Southern trees bear a strange fruit
Blood on the leaves and blood at the root
Black bodies swinging in the southern breeze
Strange fruit hanging from the poplar trees

Pastoral scene of the gallant south
The bulging eyes and the twisted mouth
Scent of magnolia sweet and fresh
Then the sudden smell of burning flesh.

Here is a fruit for the crow to pluck
For the rain to wither, for the wind to suck
For the sun to rot, for the trees to drop
Here is a strange and bitter crop.

 
One that I always found sadly amusing was Sting's "Every Breath You Take," which was about stalking an ex. To show how little attention people pay to lyrics/music's message, this was a popular wedding dance song. 

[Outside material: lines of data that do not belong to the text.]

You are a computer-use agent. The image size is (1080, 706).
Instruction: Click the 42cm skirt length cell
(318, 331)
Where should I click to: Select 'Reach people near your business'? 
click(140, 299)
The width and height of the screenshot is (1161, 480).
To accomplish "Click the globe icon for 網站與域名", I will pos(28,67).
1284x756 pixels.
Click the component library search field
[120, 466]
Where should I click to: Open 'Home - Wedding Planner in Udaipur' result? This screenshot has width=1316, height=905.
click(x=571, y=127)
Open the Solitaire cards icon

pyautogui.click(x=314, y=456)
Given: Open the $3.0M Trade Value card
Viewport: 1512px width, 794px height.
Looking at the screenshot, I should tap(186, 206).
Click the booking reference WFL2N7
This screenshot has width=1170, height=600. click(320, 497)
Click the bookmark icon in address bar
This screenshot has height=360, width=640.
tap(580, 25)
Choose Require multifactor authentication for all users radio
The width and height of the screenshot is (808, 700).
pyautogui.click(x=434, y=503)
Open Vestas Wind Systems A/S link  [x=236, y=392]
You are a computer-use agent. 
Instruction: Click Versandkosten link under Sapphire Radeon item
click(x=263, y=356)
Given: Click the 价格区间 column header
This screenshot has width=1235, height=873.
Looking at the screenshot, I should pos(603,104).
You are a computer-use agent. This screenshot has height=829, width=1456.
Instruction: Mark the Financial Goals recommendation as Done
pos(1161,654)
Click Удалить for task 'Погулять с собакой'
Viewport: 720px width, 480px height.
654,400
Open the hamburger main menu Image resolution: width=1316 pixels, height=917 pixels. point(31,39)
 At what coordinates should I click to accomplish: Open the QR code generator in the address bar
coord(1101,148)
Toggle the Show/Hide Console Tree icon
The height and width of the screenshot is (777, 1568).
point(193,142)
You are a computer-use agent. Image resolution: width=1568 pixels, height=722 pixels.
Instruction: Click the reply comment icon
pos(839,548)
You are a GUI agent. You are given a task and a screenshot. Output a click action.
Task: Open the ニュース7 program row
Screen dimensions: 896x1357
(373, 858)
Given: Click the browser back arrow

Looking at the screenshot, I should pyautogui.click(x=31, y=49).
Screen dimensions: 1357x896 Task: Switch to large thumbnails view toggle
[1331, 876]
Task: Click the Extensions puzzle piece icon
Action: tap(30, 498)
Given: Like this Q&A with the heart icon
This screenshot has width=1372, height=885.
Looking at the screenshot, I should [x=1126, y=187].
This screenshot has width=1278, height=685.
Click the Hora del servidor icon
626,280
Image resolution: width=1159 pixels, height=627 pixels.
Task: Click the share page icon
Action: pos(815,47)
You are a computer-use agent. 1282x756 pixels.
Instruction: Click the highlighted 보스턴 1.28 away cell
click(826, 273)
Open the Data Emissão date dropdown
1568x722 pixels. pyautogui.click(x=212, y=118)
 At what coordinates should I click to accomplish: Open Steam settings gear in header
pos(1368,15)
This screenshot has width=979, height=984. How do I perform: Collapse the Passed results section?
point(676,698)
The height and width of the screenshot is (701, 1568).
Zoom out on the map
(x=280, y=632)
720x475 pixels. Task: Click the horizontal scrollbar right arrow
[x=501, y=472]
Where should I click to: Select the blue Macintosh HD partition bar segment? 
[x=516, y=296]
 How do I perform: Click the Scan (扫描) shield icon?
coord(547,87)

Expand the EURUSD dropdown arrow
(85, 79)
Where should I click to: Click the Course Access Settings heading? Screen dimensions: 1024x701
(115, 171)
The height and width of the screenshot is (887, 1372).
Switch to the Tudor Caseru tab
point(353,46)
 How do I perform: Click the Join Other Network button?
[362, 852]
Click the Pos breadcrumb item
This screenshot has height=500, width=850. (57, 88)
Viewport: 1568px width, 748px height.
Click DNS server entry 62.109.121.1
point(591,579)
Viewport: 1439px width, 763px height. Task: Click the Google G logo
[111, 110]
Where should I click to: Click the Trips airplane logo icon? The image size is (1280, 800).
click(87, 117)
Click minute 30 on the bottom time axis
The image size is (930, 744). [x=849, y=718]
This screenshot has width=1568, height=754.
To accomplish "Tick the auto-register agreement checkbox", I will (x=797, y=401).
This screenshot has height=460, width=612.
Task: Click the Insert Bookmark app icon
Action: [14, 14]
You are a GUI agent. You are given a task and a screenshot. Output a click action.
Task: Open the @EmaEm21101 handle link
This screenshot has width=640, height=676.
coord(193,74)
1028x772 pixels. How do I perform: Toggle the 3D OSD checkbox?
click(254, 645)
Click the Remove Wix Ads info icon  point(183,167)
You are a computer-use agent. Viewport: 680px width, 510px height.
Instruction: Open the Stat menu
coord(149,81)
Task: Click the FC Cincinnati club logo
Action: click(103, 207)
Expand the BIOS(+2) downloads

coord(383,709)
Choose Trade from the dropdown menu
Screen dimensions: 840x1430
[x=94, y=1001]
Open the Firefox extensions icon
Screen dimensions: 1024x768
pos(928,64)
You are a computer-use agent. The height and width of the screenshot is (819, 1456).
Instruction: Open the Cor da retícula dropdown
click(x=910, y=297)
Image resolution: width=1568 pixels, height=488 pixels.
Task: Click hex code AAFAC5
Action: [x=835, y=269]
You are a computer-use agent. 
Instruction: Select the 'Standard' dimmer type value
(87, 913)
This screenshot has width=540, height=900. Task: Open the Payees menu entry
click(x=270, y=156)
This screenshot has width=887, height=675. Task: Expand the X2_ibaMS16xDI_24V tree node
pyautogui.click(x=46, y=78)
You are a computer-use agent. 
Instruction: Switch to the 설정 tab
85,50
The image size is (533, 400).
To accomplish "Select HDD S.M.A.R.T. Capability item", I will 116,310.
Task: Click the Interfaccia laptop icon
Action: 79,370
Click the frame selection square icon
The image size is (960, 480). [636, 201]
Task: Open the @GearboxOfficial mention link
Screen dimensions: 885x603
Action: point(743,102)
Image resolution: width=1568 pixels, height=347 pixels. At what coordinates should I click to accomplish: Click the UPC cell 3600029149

As a Christian I disliked how the Beetles imported Eastern religion in to "My Sweet Lord", where halfway through the song the backing vocals shift from "Hallelujah" to "Hare Krishna", etc. 



What I find amusing is your take on George Harrison's art.

" Harrison wrote "My Sweet Lord" in praise of the Hindu god Krishna,[1] while intending the lyrics as a call to abandon religious sectarianism through his blending of the Hebrew word hallelujah with chants of "Hare Krishna" and Vedic prayer.[2] The recording features producer Phil Spector's Wall of Sound treatment and heralded the arrival of Harrison's slide guitar technique, which one biographer described as "musically as distinctive a signature as the mark of Zorro".[3] Preston, Ringo Starr, Eric Clapton, and the group Badfinger are among the other musicians on the recording."
One that I always found sadly amusing was Sting’s "Every Breath You Take," which was about stalking an ex. To show how little attention people pay to lyrics/music’s message, this was a popular wedding dance song.

YES! Good one! I tell people that’s the most popular song ever about a stalker and they look at me like I’m the one who doesn’t get it!

Since you’ve gone, I’ve been lost without a trace
I dream at night, I can only see your face
I look around but it’s you, I can’t replace
I feel so cold and I long for your embrace
I keep crying baby, baby please
THIS is a WEDDING dance song?!?!?! Just play Evergreen, people. Better boring than Orwellian!